Asaf'ın dokunaklı konuşması, hemen Anıl'ın yanında oturmuş ve kollarını göğsünde bağlamış adamın kahkaha atmasına sebep olmuştu. Rastgele bir şekilde oturuşunu düzeltti. "Baksana Anıl, hemen nasıl sattı bizi. Bir buz hokeyi kadar olamadık."
Çocuğun hüzünlü ifadesi anında silindi, kaşları çatıldı ve sinirle adama baktı. "Çoğul kullanmasana Oynak Hamsi." Asaf, her zaman olduğu gibi yine lafları sakınmadı. "Ben babamı asla satmam."
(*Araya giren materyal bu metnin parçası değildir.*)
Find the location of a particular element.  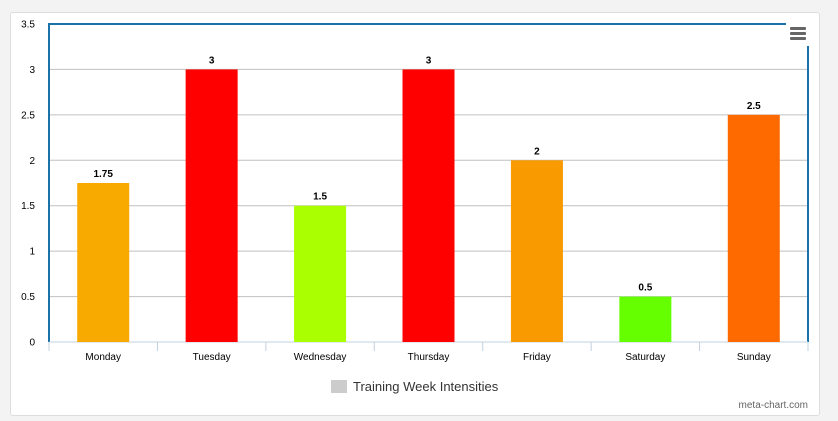

y-tick-label: 1.5 is located at coordinates (28, 206).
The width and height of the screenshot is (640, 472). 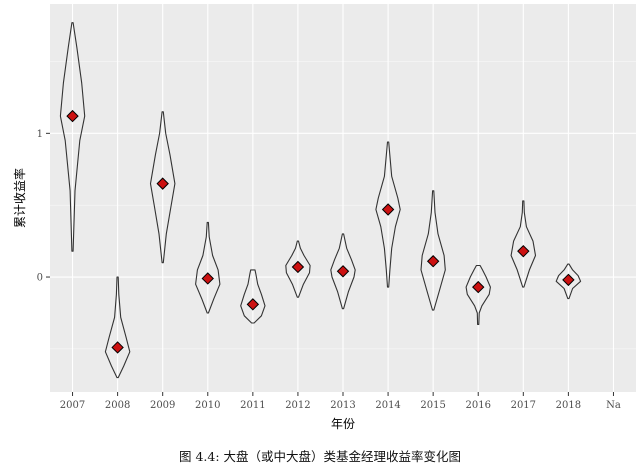 What do you see at coordinates (298, 406) in the screenshot?
I see `x-tick-label: 2012` at bounding box center [298, 406].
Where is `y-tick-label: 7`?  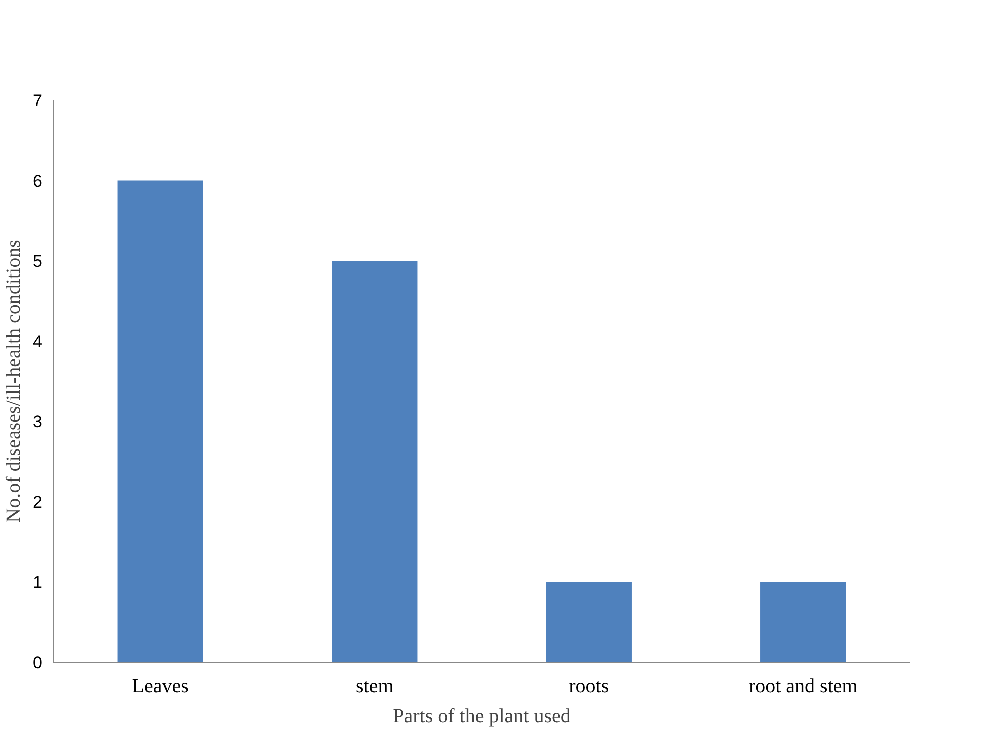
y-tick-label: 7 is located at coordinates (38, 101).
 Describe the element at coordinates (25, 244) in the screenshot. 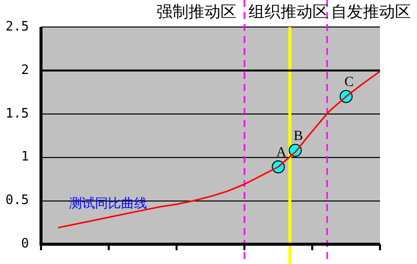

I see `y-tick-label: 0` at that location.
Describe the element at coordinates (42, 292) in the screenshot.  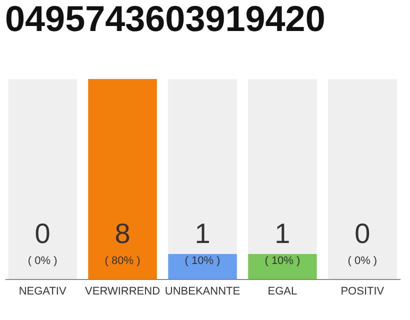
I see `x-tick-label: NEGATIV` at that location.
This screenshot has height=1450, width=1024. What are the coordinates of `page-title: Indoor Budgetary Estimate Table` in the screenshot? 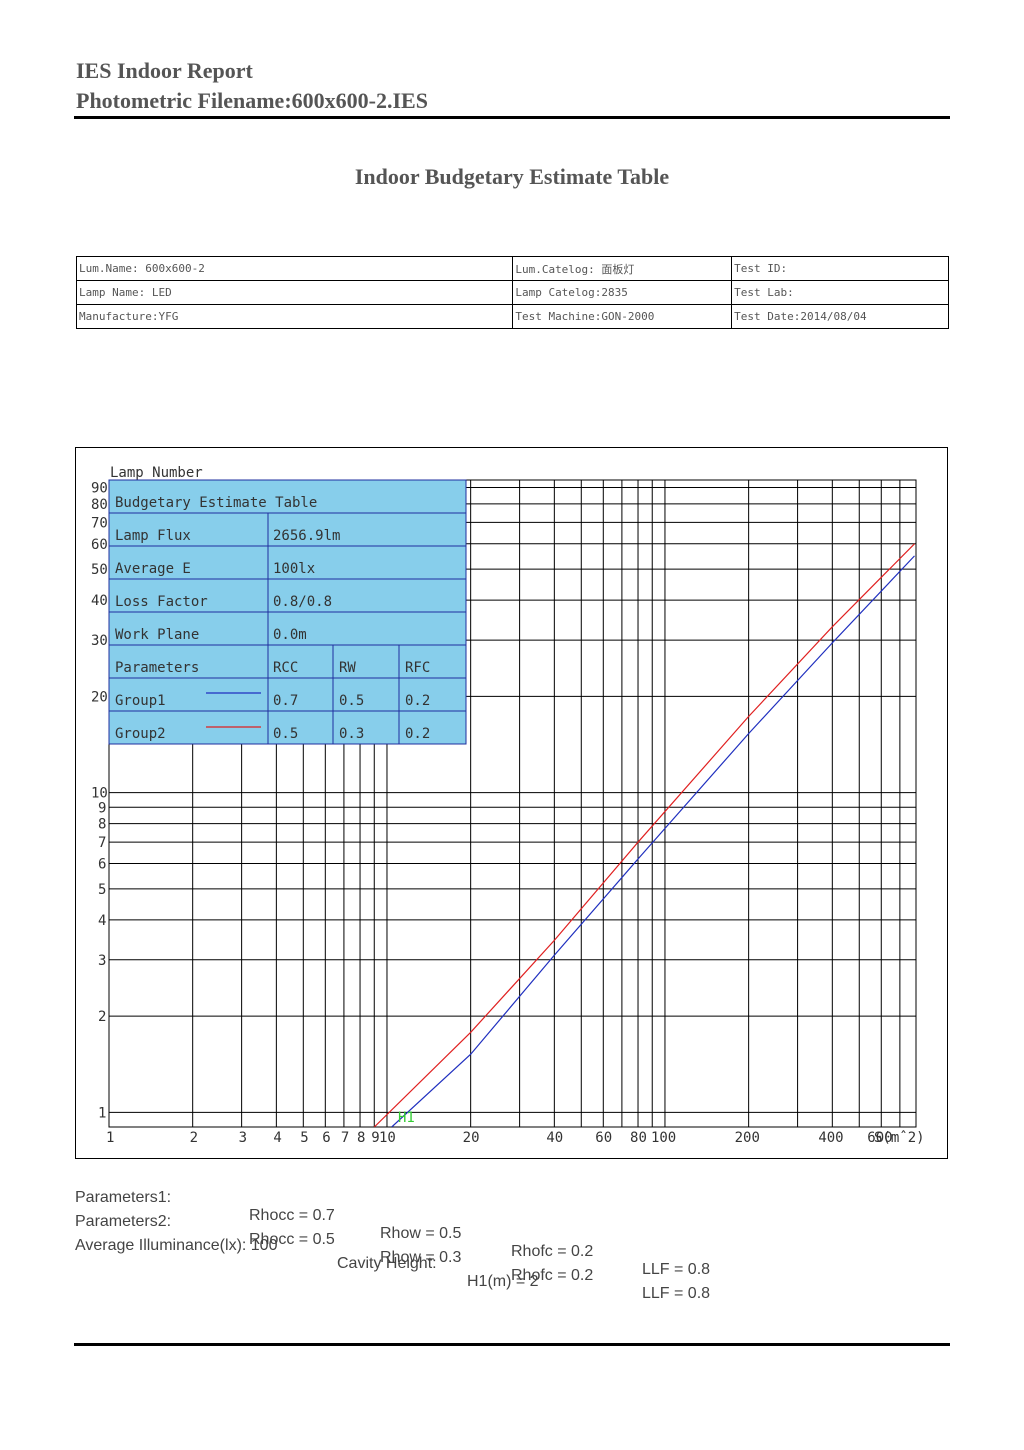 It's located at (512, 176).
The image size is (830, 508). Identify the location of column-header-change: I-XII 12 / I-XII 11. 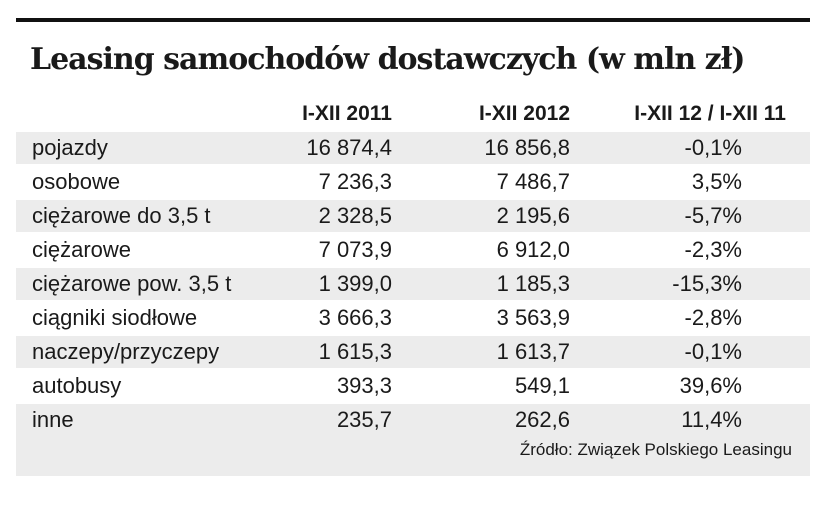
(710, 114).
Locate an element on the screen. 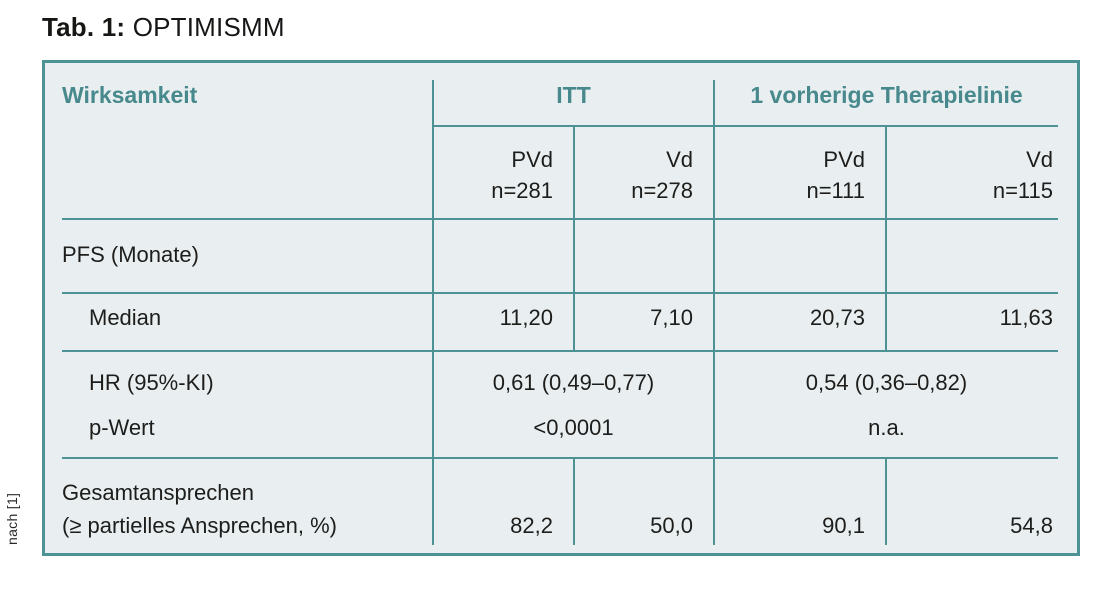 Image resolution: width=1100 pixels, height=589 pixels. orr-label-line2: (≥ partielles Ansprechen, %) is located at coordinates (200, 526).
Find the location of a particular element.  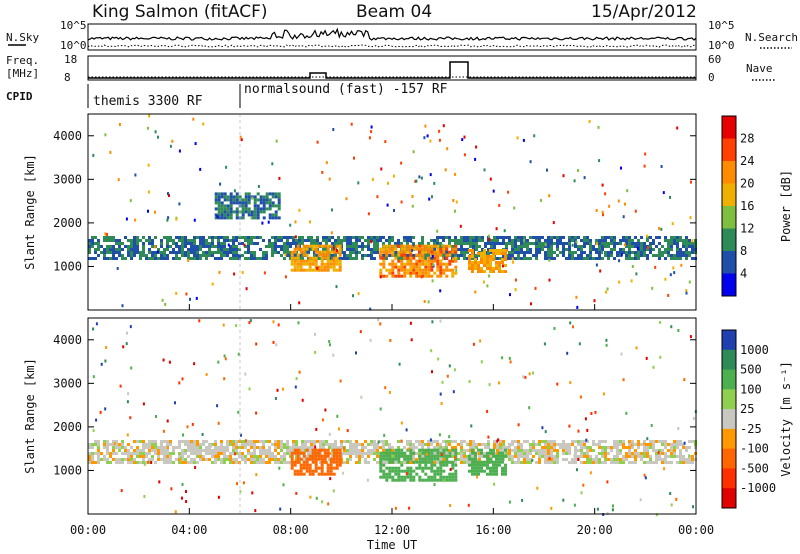

y-tick-label: 1000 is located at coordinates (68, 266).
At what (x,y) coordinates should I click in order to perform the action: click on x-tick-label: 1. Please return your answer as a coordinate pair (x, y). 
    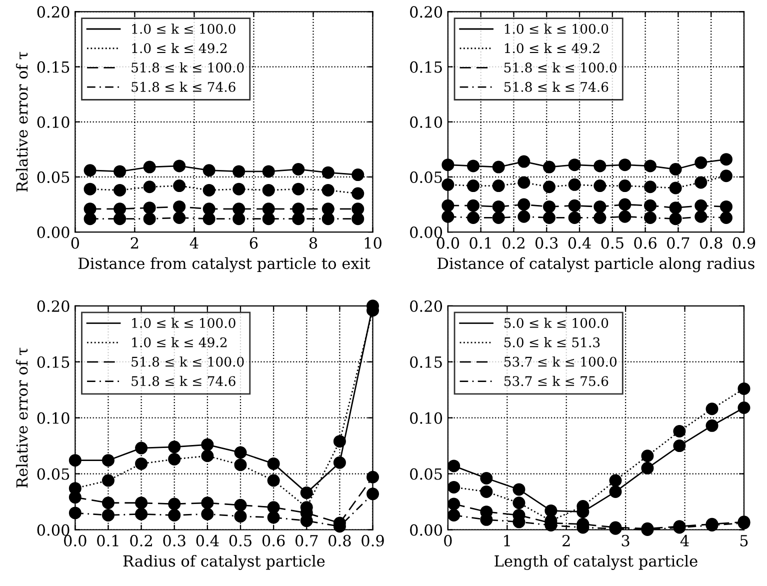
    Looking at the image, I should click on (507, 540).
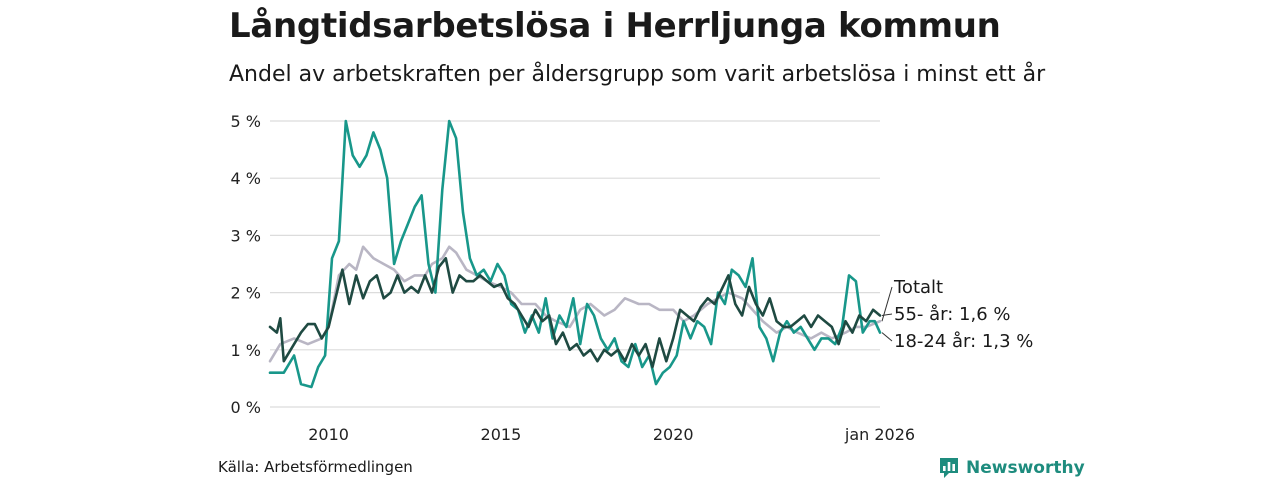  I want to click on x-axis-ticks: 2010 2015 2020 jan 2026, so click(612, 434).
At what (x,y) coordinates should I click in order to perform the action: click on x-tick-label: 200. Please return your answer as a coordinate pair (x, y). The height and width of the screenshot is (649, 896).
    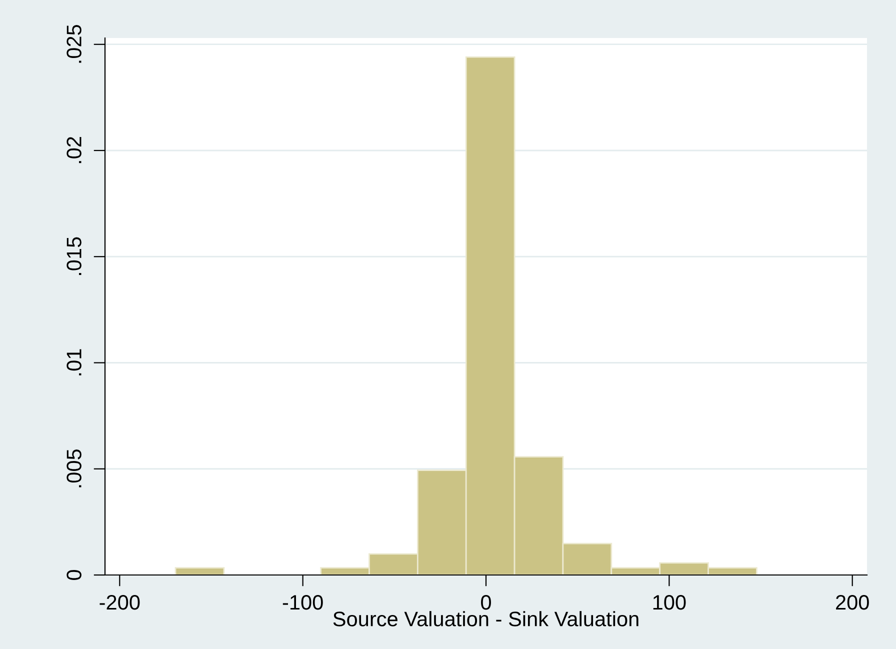
    Looking at the image, I should click on (852, 602).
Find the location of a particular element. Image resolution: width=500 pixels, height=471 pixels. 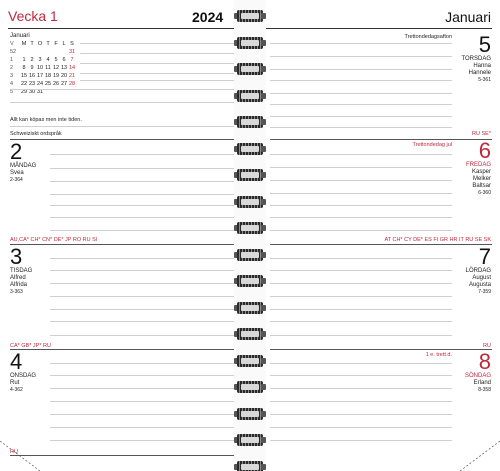

country-flags-7: AT CH* CY DE* ES FI GR HR IT RU SE SK is located at coordinates (438, 240).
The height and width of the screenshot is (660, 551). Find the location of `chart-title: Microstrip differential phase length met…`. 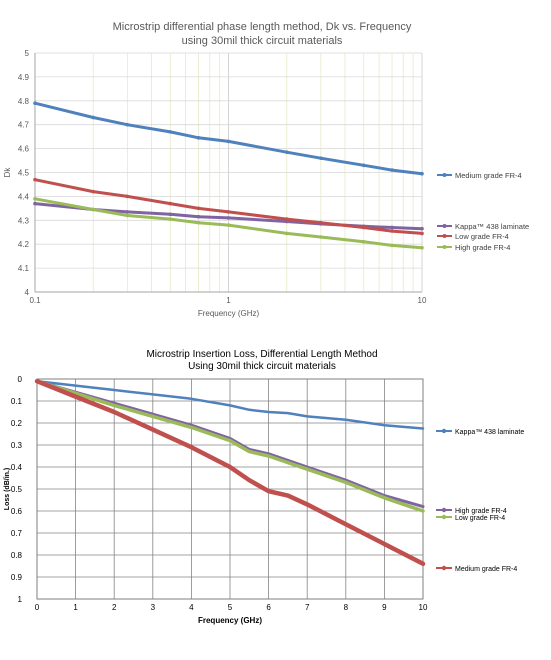

chart-title: Microstrip differential phase length met… is located at coordinates (262, 27).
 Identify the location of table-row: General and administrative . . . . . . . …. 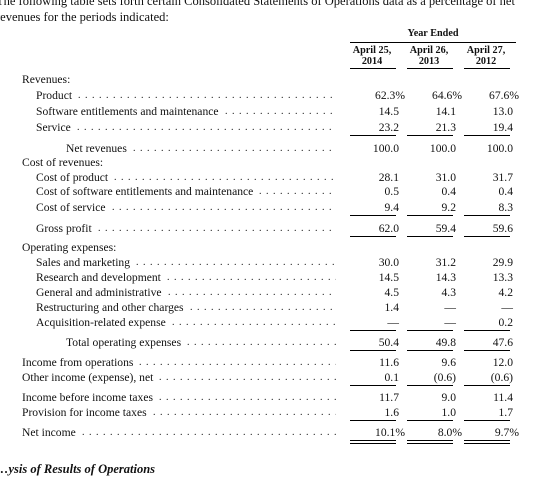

Tugay, çocuğun kendisine taktığı onlarca lakaptan birini duyduğunda içten içe belirli bir kişiye küfürler saydırdı. Bunları öğreten laz adam şimdi yanında olsa ensesinden tutar çocuğa doğruları öğretmesini söylerdi. "Ben şimdi seni bir oynatacağım velet, göreceksin." Diyerek mızmızlandı. Ne yazık ki söyledikleri oracıkta uçup gitti, hoparlörden yankılanan ses Asaf'ın takımını sahaya çağırmış ve çocuk onu dinlememişti bile.
Heyecanla gözleri açıldı, patenlerinin bıçak kısımları üzerinde paytakça yürüdü ve hala oturmakta olan ikiliye el salladı. Az önceki tartışma unutulmuş ve onun heyecanına ortak olunmuştu şimdi. Tugay, çocuğun heyecanla gidişini ve arada dönerek kendilerine el salladığını gördüğünde kocaman gülümsedi. Başını iki yana salladı aklındaki düşüncelerle. "Çok mu şımartıyoruz acaba?"
Sesi, duyulamayacak kadar kısıktı ve Anıl anlamazca adama baktı. Yüzündeki gülümseme büyümüş, Asaf'ı arada kontrol eden gözleri arasında Tugay'ın ne dediğini tekrarlaması için adamın suratına bakıyordu. Asker, sevdiğinin sevinci ve heyecanı karşısında bir an dondu. Manzaranın tadını çıkarabilmek adına Anıl'ın yüzünün her bir karışını dikkatle inceledi. Zaman ikisine de pek iyi davranmamıştı ve aradan geçen beş yıl boyunca birbirlerinin her hallerini görmüşlerdi. Yine de, adam sevdiğine her baktığında, hastanenin o yağmurlu bahçesine geri dönüyormuş gibi oluyordu.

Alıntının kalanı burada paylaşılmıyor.